Ist es im übrigen nicht bezeichnend, beim Rückblick auf die Geschichte der Kirche festzustellen, daß gerade in den Jahrhunderten, in denen die Bedürfnisse der Evangelisierung am größten waren, das kontemplative Leben eine Blüte und Ausweitung erlebte, die wunderbar anmuten? Muß man darin nicht einen Hinweis des Geistes sehen, der uns alle, die wir oft unter den Einflüssen des Leistungsdenkens stehen, an die Überlegenheit der übernatürlichen Mittel über die rein menschlichen erinnert?

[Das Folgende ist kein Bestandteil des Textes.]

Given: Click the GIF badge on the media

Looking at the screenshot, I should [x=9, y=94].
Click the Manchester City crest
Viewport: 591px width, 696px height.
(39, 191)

Ich richte daher meinen Blick voll Zuversicht auf jene Menschen, die vollständig der Kontemplation geweiht sind, und vertraue der Glut ihrer Liebe die quälenden Sorgen des universalen Dienstamtes an, das mir übertragen wurde. Ich weiß, wie sehr sie an ihrer bevorzugten Berufung hängen, wie sie mit Freude die Forderungen des täglichen Opfers annehmen, wie sie die Arbeit, die Mühen und die Hoffnungen ihrer Zeitgenossen in ihr Gebet hineinnehmen. Es ist mein Wunsch, daß sie sich immer mehr in die Spiritualität ihrer Gründer vertiefen, um sie noch intensiver zu leben, ohne sich von Methoden, die gerade modern sind, oder von Techniken, deren Inspiration meist nicht viel mit dem Evangelium zu tun hat, verführen zu lassen. Das kontemplative und mystische Erbe der Kirche ist von einzigartiger Größe und Tiefe: Es gilt daher, darüber zu wachen, daß alle Klöster sich darum bemühen, es kennenzulernen, zu pflegen und zu lehren.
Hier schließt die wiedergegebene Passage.